El Consejo actúa como si el asunto -que es claro que quema- no fuera con él. ¿Que el juez tiene problemas? Es cosa del juez. ¿Que el Gobierno dice en las Cortes? Será cosa del Gobierno y de las Cortes.

La entraña de la justicia

Pero lo que se ha dicho, lo que se ha hecho y no se ha hecho, es algo que interesa y afecta, desde luego, a la entraña misma de la justicia. Y en una dimensión que excede de los límites del supuesto concreto y de las posibilidades de actuación en él de la titular de la jurisdicción en este caso. Por, otra parte, la confusión y la desinformación que se han creado demandan una labor urgente de clarificación. Los poderes del Estado, hay que dar la razón al Consejo, es claro que se encuentran obligados a mantener una relación de colaboración. Pero ¿puede ser ésta indiferente al hecho de que se respeten o no las reglas del juego? Y cuando no se respetan, ¿es que la denuncia y el análisis racional de un incumplimiento no son una forma constructiva de colaboración?

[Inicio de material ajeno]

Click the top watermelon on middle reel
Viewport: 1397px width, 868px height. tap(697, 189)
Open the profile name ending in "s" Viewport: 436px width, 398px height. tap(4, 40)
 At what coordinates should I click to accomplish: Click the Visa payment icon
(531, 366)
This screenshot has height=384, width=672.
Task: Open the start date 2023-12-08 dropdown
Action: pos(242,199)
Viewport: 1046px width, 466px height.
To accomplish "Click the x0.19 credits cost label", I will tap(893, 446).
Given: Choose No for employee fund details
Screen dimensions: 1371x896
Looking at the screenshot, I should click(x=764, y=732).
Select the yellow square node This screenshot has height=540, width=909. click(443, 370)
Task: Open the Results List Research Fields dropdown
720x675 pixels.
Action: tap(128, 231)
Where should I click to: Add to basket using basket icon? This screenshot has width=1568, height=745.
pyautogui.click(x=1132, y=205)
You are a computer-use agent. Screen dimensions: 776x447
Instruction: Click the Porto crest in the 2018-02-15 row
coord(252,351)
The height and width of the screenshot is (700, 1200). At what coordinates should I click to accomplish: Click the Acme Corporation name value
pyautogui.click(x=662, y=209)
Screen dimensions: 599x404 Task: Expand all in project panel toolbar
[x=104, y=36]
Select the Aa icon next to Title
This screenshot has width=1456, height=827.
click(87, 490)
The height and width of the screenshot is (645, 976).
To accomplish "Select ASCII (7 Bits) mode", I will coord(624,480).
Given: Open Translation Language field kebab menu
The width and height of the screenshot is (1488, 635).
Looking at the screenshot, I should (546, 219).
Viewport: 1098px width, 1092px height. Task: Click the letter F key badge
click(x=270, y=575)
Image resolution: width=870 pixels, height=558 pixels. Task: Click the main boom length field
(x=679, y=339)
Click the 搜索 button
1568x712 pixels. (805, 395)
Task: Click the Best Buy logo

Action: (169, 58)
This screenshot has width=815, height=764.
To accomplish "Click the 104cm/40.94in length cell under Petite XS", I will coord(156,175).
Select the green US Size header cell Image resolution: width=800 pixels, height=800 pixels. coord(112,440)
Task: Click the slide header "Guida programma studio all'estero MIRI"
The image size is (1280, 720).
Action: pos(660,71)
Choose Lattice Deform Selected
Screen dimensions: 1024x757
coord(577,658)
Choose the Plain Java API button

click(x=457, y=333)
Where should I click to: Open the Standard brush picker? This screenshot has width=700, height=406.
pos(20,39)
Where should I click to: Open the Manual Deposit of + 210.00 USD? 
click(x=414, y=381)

Cuando se difunde la lógica nefasta de que el desprecio de valores humanos fundamentales por parte de los terroristas debe llevar a quienes creemos en esos valores a ser menos exigentes en su defensa, según las situaciones y los protagonistas; cuando se intoxica a la opinión sugiriendo que el cumplimiento de ciertos deberes legales de los jueces milita no a favor, sino en contra, de la democracia; cuando se promueve el equívoco acerca del papel de las garantías, ¿no sería razonable esperar del Consejo del Poder Judicial algo más que una fuga en la semántica vacía de las declaraciones institucionales?

La actitud que denota la declaración del Consejo que motiva estas líneas ha sugerido a algún comentarista la evocación de Salomón. No parece lo más correcto, porque el rey bíblico, en su famoso juicio, buscó la verdad real con medios atípicos de prueba, pero sin eludir en ningún caso la responsabilidad de juzgar. Sí hubiera que buscar en la Biblia un punto de referencia para este caso, podría encontrársele en el Nuevo Testamento. En aquella escena de la Pasión en que Pilatos se lava las manos expresando simbólicamente así su voluntad de salir de una situación comprometida por el camino más fácil.

Perfecto Andrés Ibáñez es magistrado.